:: Direction ::
In all of the entries below, swap "Image resolution" for "Display size" wherever it occurs, and reproduce every line otherwise unchanged.

********************

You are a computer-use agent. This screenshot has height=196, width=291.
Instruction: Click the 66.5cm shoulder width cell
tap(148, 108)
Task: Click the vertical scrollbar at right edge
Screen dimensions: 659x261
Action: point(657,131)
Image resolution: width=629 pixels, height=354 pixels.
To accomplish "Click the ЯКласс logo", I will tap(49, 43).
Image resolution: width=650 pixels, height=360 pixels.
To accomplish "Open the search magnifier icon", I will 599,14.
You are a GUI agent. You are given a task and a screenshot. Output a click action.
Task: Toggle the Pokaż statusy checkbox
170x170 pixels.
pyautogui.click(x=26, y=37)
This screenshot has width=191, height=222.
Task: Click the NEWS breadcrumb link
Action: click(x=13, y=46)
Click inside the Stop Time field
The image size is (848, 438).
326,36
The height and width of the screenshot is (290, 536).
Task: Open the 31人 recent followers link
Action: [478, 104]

********************

:: Written answer ::
You are a computer-use agent. This screenshot has height=196, width=291.
Instruction: Click the 66.5cm shoulder width cell
tap(148, 108)
Task: Click the vertical scrollbar at right edge
Screen dimensions: 659x261
Action: point(657,131)
Display size: width=629 pixels, height=354 pixels.
To accomplish "Click the ЯКласс logo", I will tap(49, 43).
Display size: width=650 pixels, height=360 pixels.
To accomplish "Open the search magnifier icon", I will 599,14.
You are a GUI agent. You are given a task and a screenshot. Output a click action.
Task: Toggle the Pokaż statusy checkbox
170x170 pixels.
pyautogui.click(x=26, y=37)
This screenshot has width=191, height=222.
Task: Click the NEWS breadcrumb link
Action: click(x=13, y=46)
Click inside the Stop Time field
The image size is (848, 438).
326,36
The height and width of the screenshot is (290, 536).
Task: Open the 31人 recent followers link
Action: [478, 104]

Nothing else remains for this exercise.